## EXERCISE AIM
The word "dropdown" marks the lines to copy; find all of them in the entries below.

Stored items:
------

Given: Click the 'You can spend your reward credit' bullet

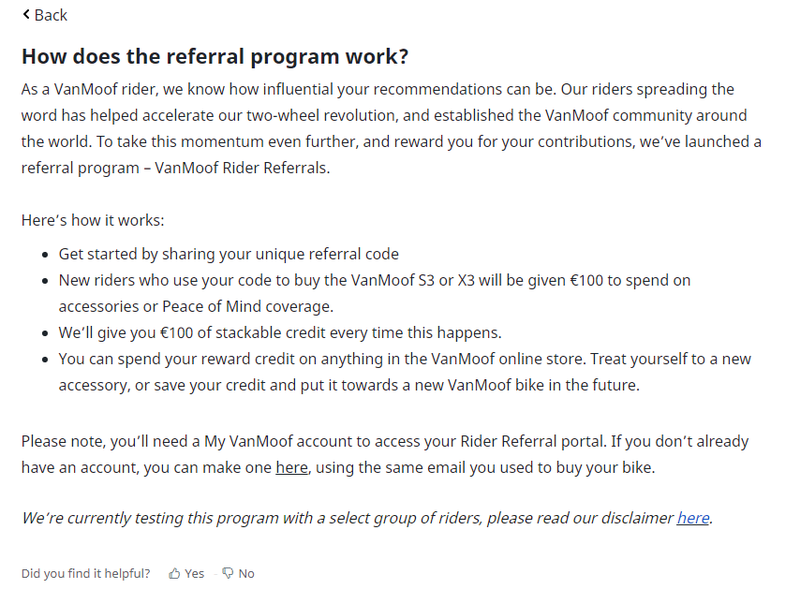Looking at the screenshot, I should click(x=405, y=372).
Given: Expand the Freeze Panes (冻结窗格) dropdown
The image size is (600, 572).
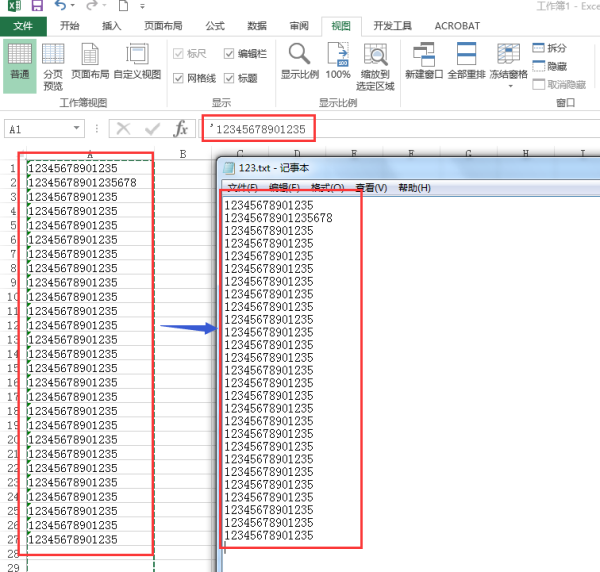Looking at the screenshot, I should coord(509,86).
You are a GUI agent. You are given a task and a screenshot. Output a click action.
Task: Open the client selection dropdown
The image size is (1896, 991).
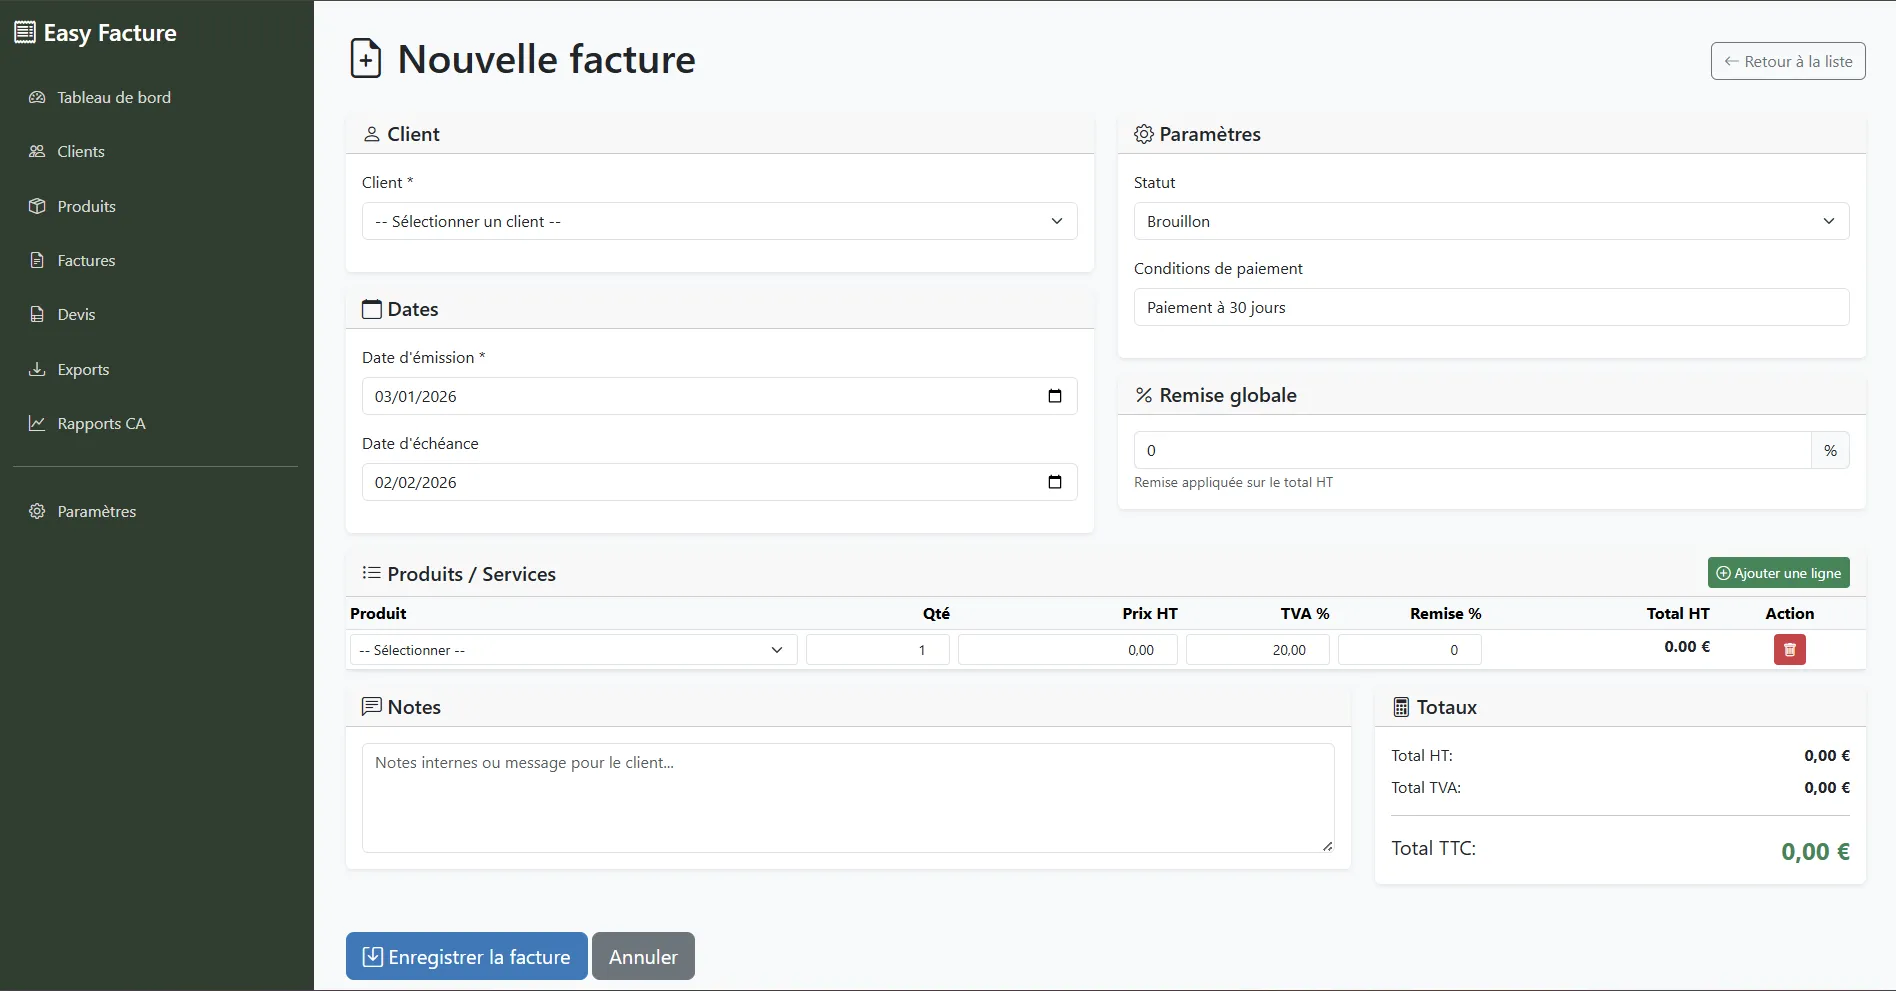(719, 221)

------

## REPLY
Given: Expand the Freeze Panes (冻结窗格) dropdown
Task: Open the client selection dropdown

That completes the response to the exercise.